Alıştırma Sorusu: Aşağıdaki Osmanlı saray kimliği üzerine söyleşiden, "Osmanlı saray kimliği, her" ile başlayıp "değişik kültürlerden harmanlanmış." ile biten bölümü lütfen harfi harfine yazın.

Okuma Parçası:
------------------------------
Güncelleme Tarihi:
Harvard Üniversitesi'nde tarih doktorası yaptıktan sonra Boston Üniversitesi'nde görev alan Fetvacı, Osmanlı'nın resimli tarih geleneğini anlatırken, popüler kültüre yanlış aktarılan bilgilere de açıklık getirdi.
Osmanlı sarayında resimli tarih kitapları, bir Osmanlı saray kimliğinin oluşmasına katkı sağlıyor. Yaptığınız araştırmaların ışığında, özellikle yükseliş dönemindeki Osmanlı saray kimliğini, ana hatlarıyla nasıl tarif edersiniz?
Osmanlı saray kimliği, her şeyden önce değişken bir kimlik. Zaman içinde sarayın sakinleri ve çevresi değiştikçe, bu kimliğin tarifi de bence değişiyor. Ayrıca, ünlü tarihçiler Cornell Fleischer, Cemal Kafadar, Gülru Necipoğlu, Heath Lowry gibi ben de bu kimliği bir "üst kimlik" olarak görüyorum, yani ırk, din, dil, etnisite gibi imparatorluk halkını birbirinden ayıran şeylerin ötesinde, üzerinde, emperyal bir kimlik. Nasıl imparatorluk kendi içinde çok dinli, çok kültürlü, çok dilli bir bütün ise "Osmanlı saray kimliği" de bu değişik öğelerden, değişik kültürlerden harmanlanmış.
“EDEBİYATTA FARSÇADAN OSMANLICAYA GEÇİLMİŞ”
16’ncı yüzyılın sonunda Osmanlı Sarayı’na baktığımızda, saraylıların gittikçe Türkçe, Farsça ve Arapçadan değisik öğeler barındıran Osmanlıca dilini benimsediğini ve bu dille yeni bir edebiyat yarattığını, görsel olarak hem Safevilerden hem Avrupalılardan çesitli unsurları kullanıp kendine özgü bir şekilde harmanlayan farklı bir görsel ve mimari dil oluşturduğunu ve Sünni İslam’ı çeşitli Sufi anlayışlarla birleştirdiğini görüyoruz. Eski İslam medeniyetlerinden de payını almış bir kimlik bu. Abbasiler’in tören ve ihtişam anlayışı, Selçuklular’ın adaleti ve askeri gelenekleri, Timurlular'ın tarih, edebiyat ve kültüre verdikleri önemi benimsemiş bir kültür.
------------------------------
Ham kayıtlar:
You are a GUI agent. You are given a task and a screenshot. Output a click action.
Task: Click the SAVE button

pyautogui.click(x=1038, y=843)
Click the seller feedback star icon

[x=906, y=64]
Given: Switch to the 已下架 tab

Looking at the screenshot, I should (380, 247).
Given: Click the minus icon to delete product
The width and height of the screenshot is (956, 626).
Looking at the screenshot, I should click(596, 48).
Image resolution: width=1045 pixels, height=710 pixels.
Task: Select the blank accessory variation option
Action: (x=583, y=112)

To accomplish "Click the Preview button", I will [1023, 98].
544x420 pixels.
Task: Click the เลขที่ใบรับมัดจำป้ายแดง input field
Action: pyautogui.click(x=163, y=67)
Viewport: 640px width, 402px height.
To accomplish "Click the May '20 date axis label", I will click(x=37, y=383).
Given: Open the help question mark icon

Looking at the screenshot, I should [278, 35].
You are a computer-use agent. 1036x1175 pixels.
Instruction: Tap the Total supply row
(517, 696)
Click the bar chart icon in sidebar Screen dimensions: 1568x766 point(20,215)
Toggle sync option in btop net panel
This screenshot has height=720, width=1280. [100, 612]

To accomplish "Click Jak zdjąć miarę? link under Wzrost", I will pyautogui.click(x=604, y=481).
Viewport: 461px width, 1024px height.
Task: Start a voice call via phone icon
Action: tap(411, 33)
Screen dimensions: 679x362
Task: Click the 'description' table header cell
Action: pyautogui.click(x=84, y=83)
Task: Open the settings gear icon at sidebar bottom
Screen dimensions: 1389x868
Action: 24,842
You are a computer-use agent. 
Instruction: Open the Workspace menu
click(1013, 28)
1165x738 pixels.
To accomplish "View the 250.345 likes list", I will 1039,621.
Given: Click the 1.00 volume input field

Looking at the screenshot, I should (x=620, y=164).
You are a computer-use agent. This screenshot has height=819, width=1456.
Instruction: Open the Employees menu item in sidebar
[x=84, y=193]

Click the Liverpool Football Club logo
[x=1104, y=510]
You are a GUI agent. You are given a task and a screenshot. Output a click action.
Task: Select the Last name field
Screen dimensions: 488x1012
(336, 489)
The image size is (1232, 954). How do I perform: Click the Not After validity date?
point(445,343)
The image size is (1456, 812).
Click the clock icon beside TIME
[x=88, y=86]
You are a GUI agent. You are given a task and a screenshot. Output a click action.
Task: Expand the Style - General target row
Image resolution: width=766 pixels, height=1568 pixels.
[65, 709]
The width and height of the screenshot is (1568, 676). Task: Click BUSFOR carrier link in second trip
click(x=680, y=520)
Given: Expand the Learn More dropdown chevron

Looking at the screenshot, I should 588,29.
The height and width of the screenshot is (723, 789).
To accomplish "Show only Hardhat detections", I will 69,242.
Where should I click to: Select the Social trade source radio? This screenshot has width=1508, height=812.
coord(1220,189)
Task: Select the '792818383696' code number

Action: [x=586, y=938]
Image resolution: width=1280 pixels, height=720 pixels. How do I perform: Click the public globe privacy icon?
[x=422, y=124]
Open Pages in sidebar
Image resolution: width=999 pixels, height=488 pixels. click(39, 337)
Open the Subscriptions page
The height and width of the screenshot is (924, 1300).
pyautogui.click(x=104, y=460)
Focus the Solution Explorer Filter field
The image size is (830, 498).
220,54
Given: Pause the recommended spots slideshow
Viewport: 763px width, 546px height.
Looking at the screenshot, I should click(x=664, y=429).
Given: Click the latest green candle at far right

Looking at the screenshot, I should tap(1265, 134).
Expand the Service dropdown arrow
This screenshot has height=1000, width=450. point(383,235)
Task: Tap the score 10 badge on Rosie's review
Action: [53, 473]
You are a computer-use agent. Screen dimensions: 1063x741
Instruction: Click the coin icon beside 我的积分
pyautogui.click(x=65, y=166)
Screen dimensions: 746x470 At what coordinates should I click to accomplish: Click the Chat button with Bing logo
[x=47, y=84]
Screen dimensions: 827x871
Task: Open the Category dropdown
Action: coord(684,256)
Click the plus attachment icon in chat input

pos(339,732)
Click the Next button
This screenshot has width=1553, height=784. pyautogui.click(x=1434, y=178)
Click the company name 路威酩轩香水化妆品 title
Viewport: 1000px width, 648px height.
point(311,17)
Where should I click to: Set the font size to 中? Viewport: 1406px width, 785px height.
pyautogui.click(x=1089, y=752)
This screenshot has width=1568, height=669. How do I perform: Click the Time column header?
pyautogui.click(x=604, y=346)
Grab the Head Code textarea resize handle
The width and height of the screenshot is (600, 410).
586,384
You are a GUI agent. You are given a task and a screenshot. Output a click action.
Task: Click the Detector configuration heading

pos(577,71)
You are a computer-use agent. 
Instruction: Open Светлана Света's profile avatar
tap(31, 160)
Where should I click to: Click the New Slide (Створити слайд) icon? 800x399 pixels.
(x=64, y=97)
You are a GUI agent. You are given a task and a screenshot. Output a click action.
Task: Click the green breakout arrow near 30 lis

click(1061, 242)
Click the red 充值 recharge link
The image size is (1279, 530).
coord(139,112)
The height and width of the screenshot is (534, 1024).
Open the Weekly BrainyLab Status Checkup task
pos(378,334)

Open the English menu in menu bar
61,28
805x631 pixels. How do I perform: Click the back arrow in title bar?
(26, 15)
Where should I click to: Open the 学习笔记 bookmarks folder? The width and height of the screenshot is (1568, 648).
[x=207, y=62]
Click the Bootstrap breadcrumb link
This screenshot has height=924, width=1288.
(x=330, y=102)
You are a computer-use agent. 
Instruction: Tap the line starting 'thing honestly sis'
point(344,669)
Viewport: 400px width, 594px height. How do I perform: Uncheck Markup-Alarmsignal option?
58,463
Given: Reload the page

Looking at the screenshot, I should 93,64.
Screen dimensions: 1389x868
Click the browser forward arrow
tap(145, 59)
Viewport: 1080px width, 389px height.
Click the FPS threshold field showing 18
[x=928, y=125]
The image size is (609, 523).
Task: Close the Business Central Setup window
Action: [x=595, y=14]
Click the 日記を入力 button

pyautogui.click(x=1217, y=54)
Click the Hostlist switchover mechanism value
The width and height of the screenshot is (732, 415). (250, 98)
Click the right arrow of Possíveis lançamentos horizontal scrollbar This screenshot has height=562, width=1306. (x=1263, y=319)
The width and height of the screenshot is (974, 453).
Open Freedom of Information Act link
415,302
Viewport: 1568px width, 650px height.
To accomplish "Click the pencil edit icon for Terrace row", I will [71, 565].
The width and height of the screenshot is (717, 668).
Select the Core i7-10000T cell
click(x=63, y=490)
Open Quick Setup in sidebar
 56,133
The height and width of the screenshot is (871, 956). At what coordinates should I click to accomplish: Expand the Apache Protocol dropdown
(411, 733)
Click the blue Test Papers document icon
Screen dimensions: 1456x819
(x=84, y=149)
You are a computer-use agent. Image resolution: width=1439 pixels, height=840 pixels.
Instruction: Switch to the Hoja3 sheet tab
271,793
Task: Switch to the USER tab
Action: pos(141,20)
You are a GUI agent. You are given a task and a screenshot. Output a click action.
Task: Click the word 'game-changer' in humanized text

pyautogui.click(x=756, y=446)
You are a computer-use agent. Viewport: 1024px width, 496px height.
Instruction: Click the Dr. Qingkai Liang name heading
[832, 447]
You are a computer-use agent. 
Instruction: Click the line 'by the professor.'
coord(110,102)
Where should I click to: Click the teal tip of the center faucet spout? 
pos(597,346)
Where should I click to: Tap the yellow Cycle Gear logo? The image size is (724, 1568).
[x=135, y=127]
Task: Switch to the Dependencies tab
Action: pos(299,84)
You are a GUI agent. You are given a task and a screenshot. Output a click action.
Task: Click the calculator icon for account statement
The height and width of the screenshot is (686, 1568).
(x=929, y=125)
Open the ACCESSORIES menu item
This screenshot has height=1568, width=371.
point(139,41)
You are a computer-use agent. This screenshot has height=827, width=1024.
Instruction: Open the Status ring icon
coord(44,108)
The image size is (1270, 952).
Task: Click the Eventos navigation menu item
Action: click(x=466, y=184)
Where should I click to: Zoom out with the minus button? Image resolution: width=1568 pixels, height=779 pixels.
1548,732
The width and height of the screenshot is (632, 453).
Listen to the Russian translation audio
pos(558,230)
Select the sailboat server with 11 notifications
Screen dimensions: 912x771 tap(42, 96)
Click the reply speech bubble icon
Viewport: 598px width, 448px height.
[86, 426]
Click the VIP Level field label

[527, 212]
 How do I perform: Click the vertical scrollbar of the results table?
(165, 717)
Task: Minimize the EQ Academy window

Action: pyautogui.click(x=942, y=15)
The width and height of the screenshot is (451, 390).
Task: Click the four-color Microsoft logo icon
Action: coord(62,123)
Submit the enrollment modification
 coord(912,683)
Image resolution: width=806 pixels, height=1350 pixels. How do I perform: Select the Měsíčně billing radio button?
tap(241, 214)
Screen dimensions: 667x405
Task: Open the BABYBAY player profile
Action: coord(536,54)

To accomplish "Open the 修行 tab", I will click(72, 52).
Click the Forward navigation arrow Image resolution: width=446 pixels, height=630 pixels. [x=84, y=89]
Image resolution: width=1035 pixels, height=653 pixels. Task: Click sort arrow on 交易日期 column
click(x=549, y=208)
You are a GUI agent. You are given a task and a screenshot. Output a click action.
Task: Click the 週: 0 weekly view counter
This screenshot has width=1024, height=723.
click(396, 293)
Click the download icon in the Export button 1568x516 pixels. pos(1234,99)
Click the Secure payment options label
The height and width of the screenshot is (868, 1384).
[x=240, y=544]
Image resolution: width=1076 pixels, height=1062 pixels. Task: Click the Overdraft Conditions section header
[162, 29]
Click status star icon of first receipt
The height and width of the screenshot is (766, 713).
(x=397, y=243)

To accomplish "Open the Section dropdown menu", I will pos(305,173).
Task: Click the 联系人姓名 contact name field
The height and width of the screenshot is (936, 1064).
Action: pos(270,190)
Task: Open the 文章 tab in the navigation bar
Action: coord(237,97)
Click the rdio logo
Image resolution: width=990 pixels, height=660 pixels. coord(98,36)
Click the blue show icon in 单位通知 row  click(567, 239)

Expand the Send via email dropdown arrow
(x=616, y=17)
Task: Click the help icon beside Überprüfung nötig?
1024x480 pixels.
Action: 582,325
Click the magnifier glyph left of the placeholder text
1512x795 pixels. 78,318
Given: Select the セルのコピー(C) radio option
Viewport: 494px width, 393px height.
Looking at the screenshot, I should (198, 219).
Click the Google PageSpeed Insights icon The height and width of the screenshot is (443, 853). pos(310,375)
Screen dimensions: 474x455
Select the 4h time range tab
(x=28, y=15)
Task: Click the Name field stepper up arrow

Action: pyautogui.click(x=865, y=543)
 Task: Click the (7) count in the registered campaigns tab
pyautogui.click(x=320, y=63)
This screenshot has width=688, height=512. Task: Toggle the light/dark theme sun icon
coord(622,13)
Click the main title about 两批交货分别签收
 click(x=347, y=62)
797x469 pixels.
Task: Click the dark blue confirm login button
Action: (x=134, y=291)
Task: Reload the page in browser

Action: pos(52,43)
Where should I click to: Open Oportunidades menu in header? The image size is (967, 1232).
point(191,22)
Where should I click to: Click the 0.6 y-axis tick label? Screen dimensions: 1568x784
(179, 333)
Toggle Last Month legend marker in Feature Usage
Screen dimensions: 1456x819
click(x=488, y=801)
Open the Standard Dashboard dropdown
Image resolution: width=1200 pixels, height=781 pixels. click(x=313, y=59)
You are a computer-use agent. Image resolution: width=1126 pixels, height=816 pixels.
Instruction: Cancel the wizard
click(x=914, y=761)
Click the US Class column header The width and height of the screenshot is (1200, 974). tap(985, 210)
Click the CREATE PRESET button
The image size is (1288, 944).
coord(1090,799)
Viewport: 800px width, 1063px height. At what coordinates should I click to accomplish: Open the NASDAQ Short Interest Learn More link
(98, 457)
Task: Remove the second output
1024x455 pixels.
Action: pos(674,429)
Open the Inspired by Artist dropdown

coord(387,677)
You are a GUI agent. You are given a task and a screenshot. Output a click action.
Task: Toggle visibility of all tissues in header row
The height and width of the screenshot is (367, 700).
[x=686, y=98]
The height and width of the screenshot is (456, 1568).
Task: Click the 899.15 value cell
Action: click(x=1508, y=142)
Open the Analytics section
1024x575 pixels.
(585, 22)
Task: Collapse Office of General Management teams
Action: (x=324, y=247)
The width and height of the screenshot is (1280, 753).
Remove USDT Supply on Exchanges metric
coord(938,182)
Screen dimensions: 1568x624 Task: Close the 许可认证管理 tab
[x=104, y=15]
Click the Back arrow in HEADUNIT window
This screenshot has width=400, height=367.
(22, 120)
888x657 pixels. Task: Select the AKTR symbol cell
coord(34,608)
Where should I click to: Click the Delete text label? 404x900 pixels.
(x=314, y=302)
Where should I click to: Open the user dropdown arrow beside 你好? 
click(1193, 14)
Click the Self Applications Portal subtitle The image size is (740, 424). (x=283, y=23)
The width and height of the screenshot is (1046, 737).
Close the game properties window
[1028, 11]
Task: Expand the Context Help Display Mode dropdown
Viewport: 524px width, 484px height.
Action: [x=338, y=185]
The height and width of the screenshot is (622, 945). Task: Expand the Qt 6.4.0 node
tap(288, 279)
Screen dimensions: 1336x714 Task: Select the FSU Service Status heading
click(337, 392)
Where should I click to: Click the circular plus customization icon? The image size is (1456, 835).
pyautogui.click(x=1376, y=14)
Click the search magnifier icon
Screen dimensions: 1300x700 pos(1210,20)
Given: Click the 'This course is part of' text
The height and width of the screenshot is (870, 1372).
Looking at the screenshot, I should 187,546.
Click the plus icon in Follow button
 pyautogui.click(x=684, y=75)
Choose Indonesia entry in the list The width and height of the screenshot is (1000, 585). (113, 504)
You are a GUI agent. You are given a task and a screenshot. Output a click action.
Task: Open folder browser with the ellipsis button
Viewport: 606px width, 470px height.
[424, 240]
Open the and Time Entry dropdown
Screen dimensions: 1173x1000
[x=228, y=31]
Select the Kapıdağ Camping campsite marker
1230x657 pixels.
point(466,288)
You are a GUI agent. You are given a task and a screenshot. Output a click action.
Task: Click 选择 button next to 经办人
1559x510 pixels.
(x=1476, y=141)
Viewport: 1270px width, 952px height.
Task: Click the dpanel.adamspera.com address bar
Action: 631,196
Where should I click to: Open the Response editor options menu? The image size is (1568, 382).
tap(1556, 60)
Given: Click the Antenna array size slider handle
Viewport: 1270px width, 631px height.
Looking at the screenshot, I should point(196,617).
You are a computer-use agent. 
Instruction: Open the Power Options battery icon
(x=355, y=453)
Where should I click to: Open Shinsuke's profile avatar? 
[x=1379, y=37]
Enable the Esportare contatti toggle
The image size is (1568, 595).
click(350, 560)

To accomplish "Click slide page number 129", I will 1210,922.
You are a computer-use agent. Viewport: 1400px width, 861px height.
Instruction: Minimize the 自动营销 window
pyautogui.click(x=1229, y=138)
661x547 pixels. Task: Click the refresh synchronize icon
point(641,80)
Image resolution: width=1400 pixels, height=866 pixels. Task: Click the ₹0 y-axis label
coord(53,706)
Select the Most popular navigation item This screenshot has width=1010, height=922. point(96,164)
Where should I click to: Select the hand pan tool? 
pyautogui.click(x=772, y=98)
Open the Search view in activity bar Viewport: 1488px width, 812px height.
------------------------------
Alıştırmanın Cevabı:
Osmanlı saray kimliği, her şeyden önce değişken bir kimlik. Zaman içinde sarayın sakinleri ve çevresi değiştikçe, bu kimliğin tarifi de bence değişiyor. Ayrıca, ünlü tarihçiler Cornell Fleischer, Cemal Kafadar, Gülru Necipoğlu, Heath Lowry gibi ben de bu kimliği bir "üst kimlik" olarak görüyorum, yani ırk, din, dil, etnisite gibi imparatorluk halkını birbirinden ayıran şeylerin ötesinde, üzerinde, emperyal bir kimlik. Nasıl imparatorluk kendi içinde çok dinli, çok kültürlü, çok dilli bir bütün ise "Osmanlı saray kimliği" de bu değişik öğelerden, değişik kültürlerden harmanlanmış.